可以看到，在调用 to(torch.device("cuda")) 后，模型的 graph 中记录的 aten::ones 和 aten::zeros_like 的 device 参数仍为 prim::Constant[value="cpu"]()，因此在模型 forward 时，它们的输出仍为 cpu Tensor。这是因为 to(device) 只能移动模型中的 buffer（weight、bias 等），无法修改 ScriptModule 的 graph。

torch 官方对以上限制给出的解决方案是，在 trace 前就确定好 pt 模型将要在哪个 device 上执行，并在对应的 device 上 trace 即可。

针对以上限制，训练工具建议根据具体场景选择以下解决方案：

7.4.7.1. PT 模型执行使用的 device 和 trace 不一致¶

对于可以确定 pt 模型将仅在 GPU 上执行，只需要修改卡号的情况，我们首先推荐使用 cuda:0，即零号卡进行 trace。在使用模型时，用户可以通过 torch.cuda.set_device 接口，将物理上的任意卡映射为逻辑上的“零卡”，此时使用 cuda:0 trace 出的模型实际将在指定的物理卡上运行。

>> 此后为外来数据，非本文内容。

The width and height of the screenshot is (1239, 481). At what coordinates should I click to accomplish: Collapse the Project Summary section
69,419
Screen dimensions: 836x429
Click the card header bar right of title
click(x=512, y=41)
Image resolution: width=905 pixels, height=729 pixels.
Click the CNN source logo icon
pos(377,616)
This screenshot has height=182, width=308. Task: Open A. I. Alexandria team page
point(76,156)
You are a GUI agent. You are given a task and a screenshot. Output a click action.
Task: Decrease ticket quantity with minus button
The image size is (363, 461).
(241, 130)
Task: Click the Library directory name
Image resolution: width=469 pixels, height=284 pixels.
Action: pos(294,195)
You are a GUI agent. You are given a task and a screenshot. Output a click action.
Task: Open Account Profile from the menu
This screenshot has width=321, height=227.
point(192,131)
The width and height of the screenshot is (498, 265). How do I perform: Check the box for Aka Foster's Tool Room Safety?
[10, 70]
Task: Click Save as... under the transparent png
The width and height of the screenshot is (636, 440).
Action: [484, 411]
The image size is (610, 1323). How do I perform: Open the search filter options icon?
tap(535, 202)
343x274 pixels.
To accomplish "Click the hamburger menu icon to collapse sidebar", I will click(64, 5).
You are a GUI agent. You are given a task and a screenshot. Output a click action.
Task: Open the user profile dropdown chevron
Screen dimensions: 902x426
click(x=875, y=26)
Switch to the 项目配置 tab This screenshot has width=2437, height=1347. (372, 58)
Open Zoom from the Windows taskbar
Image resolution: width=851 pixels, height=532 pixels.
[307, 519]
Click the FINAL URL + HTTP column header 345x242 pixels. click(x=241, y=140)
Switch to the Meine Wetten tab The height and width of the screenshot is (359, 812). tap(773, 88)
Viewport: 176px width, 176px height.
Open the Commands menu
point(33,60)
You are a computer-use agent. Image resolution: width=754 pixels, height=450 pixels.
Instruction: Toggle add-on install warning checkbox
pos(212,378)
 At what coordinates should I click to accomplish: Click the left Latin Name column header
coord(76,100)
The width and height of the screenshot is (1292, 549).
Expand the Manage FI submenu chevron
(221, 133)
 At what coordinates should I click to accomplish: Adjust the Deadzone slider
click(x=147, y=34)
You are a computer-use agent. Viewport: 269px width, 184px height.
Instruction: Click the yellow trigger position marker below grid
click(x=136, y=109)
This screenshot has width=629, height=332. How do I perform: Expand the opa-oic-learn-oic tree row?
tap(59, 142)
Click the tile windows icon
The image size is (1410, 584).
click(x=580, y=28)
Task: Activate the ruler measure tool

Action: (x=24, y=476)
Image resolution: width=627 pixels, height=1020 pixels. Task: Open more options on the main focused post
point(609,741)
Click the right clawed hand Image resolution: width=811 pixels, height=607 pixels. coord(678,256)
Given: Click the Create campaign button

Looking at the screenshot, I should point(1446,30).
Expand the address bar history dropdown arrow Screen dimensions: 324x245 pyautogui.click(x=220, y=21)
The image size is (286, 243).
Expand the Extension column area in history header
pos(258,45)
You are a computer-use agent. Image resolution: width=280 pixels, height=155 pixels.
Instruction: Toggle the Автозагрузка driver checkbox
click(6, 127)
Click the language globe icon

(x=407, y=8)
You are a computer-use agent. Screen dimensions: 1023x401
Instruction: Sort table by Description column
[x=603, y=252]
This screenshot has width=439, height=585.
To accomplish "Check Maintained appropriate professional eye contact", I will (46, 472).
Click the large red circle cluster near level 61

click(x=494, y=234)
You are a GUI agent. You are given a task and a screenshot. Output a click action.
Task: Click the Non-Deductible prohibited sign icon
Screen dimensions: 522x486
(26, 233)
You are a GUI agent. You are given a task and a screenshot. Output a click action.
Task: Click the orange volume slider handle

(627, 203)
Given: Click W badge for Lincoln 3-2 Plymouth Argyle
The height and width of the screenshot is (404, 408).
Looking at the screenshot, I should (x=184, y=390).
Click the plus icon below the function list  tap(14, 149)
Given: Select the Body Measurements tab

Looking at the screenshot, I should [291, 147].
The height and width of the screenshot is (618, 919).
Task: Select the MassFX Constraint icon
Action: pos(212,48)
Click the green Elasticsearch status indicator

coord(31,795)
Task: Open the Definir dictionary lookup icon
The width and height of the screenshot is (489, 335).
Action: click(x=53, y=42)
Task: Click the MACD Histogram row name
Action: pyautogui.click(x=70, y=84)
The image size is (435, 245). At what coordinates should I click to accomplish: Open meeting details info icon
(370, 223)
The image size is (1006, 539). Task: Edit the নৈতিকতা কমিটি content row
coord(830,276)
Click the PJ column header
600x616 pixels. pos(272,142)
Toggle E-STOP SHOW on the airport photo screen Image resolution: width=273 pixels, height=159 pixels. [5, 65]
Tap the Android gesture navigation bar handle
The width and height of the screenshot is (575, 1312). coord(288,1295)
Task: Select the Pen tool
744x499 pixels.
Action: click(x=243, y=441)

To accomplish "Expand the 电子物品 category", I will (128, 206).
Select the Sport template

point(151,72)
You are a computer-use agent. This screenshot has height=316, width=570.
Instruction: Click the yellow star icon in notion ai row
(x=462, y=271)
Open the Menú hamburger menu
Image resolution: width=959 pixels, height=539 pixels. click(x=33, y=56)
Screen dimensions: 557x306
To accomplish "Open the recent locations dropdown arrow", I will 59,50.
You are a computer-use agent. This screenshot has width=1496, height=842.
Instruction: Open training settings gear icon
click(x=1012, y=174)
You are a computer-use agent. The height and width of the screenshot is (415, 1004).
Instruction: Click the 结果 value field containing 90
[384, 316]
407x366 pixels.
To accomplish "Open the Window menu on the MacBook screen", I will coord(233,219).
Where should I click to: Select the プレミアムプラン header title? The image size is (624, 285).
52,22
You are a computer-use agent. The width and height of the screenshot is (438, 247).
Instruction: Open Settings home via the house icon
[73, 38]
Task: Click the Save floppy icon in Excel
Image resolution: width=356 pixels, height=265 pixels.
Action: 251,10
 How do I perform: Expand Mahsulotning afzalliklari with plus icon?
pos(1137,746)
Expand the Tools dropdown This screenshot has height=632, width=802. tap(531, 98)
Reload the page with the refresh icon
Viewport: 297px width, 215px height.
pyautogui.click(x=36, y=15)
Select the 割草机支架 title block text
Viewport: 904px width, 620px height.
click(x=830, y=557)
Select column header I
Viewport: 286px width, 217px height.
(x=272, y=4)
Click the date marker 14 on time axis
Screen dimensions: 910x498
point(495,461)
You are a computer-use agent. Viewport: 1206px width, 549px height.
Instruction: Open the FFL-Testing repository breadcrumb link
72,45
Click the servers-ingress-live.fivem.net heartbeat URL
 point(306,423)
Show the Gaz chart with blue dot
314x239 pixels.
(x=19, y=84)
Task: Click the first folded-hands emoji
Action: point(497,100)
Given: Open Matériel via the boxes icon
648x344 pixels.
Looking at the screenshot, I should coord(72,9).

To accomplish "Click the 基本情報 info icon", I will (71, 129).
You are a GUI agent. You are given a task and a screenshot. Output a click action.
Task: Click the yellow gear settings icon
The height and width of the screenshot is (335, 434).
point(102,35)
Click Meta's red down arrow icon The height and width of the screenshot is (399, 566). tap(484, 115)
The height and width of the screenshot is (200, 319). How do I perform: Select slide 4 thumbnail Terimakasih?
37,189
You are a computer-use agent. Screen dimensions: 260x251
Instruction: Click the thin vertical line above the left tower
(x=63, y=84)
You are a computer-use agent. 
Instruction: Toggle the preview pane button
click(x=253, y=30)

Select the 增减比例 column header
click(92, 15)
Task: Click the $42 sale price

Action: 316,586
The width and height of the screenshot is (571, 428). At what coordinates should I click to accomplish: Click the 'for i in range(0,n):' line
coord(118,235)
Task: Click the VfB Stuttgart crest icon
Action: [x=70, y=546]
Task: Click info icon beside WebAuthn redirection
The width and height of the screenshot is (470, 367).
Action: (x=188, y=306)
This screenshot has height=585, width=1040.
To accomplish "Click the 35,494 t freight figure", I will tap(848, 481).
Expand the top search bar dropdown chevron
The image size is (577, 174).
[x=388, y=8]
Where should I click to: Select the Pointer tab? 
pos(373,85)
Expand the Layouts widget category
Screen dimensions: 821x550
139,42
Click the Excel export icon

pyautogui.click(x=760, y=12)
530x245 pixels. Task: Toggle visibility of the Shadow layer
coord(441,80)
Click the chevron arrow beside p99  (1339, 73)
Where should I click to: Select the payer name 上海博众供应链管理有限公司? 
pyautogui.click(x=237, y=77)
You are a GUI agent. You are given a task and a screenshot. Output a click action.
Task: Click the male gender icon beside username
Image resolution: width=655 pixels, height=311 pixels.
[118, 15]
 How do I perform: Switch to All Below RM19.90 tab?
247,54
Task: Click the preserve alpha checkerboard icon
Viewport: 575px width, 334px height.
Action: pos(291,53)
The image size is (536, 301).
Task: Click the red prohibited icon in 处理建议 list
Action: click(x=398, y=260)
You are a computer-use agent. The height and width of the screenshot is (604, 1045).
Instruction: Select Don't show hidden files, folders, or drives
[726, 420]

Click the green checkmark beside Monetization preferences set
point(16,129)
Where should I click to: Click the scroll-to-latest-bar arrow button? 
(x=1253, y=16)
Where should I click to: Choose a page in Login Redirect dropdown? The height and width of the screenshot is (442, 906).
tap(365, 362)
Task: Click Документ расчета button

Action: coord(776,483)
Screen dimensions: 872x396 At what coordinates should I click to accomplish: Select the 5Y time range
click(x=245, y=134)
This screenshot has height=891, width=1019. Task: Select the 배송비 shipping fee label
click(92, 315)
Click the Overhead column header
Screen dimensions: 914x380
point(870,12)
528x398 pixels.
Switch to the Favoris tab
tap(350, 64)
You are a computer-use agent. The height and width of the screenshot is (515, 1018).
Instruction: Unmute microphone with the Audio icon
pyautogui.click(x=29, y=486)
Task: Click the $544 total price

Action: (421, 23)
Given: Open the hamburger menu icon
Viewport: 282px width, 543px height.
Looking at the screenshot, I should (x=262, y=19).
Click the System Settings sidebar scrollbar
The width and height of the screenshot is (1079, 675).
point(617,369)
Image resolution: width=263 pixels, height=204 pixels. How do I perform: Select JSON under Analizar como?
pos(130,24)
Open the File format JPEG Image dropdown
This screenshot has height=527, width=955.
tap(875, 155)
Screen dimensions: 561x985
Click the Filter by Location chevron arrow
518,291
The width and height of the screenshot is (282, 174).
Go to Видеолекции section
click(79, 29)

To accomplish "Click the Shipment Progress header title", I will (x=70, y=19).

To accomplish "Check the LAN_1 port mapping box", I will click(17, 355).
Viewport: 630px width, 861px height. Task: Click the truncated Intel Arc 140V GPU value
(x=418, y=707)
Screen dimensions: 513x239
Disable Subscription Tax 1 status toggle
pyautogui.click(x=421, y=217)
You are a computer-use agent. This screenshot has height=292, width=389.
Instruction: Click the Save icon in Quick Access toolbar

若 trace 时使用的 device 和执行时使用的 device 存在 CPU、GPU 的不一致，用户可以使用 horizon_plugin_pytorch.jit.to_device 接口实现 pt 模型的 device 迁移。此接口会寻找模型 graph 中的 device 参数，并将它们替换为需要的值。效果如下：

from horizon_plugin_pytorch.jit import to_device

script_mod = to_device(script_mod, torch.device("cuda"))
print(script_mod.graph)

# graph(%self : __torch__.Net,
#       %x.1 : Tensor):
#   %38 : bool = prim::Constant[value=0]()
#   %60 : Device = prim::Constant[value="cuda"]()
#   %34 : NoneType = prim::Constant()
#   %3 : int = prim::Constant[value=0]()
#   %10 : int = prim::Constant[value=1]()
#   %17 : int = prim::Constant[value=2]()
#   %24 : int = prim::Constant[value=3]()
#   %41 : int = prim::Constant[value=6]()
#   %4 : int = aten::size(%x.1, %3)
#   %5 : Tensor = prim::NumToTensor(%4)
#   %8 : int = aten::Int(%5)
#   %11 : int = aten::size(%x.1, %10)
#   %12 : Tensor = prim::NumToTensor(%11)
#   %15 : int = aten::Int(%12)
#   %18 : int = aten::size(%x.1, %17)
#   %19 : Tensor = prim::NumToTensor(%18)
#   %22 : int = aten::Int(%19)
#   %25 : int = aten::size(%x.1, %24)
#   %26 : Tensor = prim::NumToTensor(%25)
#   %32 : int = aten::Int(%26)
#   %33 : int[] = prim::ListConstruct(%8, %15, %22, %32)
#   %y.1 : Tensor = aten::ones(%33, %34, %34, %60, %38)
#   %z.1 : Tensor = aten::zeros_like(%x.1, %41, %3, %60, %38, %34)
#   %50 : Tensor = aten::add(%y.1, %z.1, %10)
#   return (%50)

7.4.7.2. 多卡并行推理¶

在此场景下，用户需要通过 trace 或 to_device 的方式取得 cuda:0 上的 pt 模型，并且为每块卡单独开启一个进程，通过 torch.cuda.set_device 的方式为每个进程设置不同的默认卡。一个简单的示例如下：

import os
import torch
import signal
import torch.distributed as dist
import torch.multiprocessing as mp
from horizon_plugin_pytorch.jit import to_device

model_path = "path_to_pt_model_file"

def main_func(rank, world_size, device_ids):
    torch.cuda.set_device(device_ids[rank])
    dist.init_process_group("nccl", rank=rank, world_size=world_size)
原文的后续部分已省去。